[Dataset entries]
+ + + + + + +

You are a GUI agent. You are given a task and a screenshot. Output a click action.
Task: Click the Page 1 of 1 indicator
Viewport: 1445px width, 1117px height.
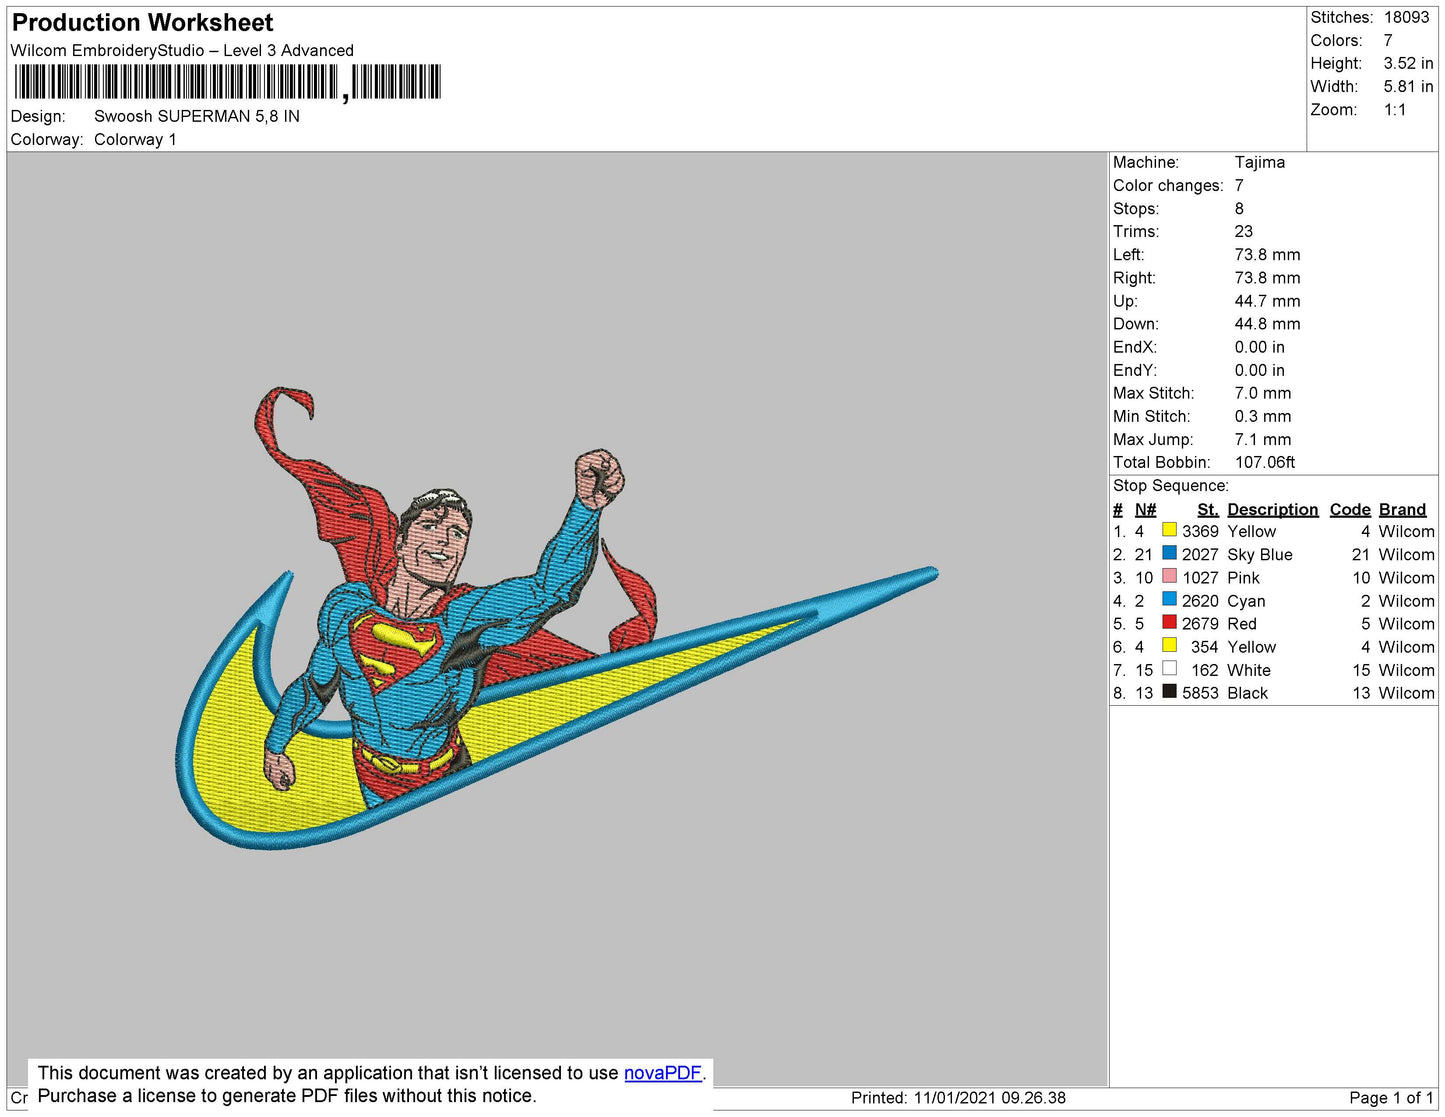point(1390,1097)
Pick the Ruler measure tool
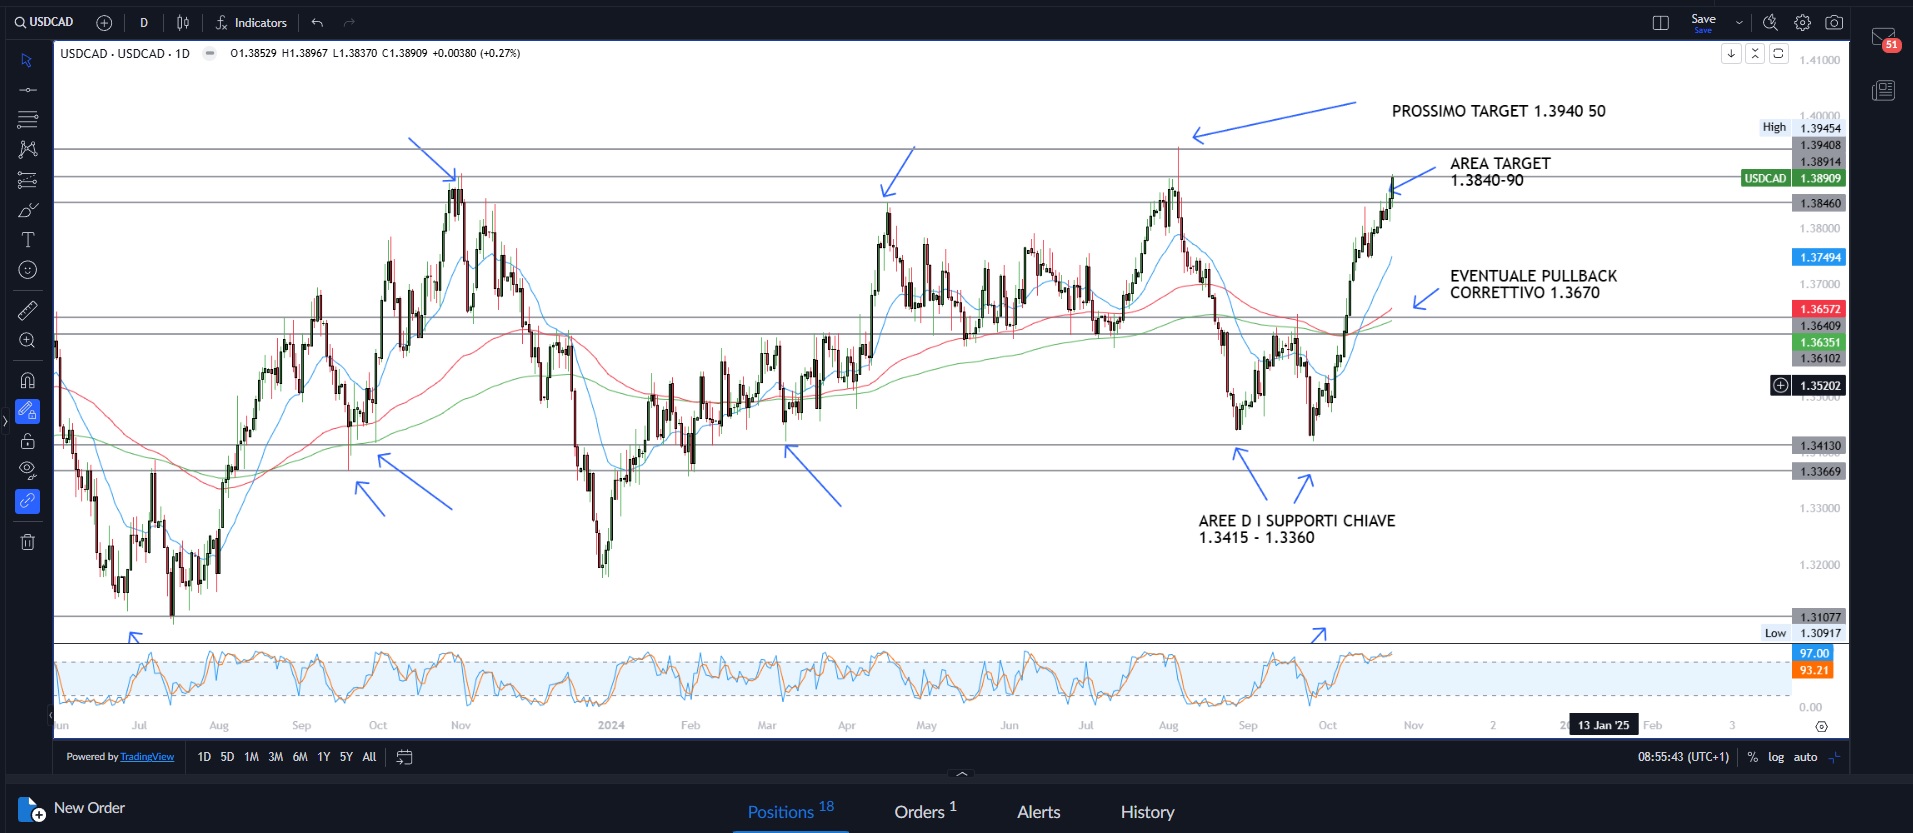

+ + + + + + +

## EXERCISE DESCRIPTION:
Output all of the entries verbatim, leaving out any images.

## OUTPUT FOR THIS TASK:
You are a GUI agent. You are given a task and a screenshot. Output a click action.
Task: Click the Page 1 of 1 indicator
Viewport: 1445px width, 1117px height.
point(1390,1097)
Pick the Ruler measure tool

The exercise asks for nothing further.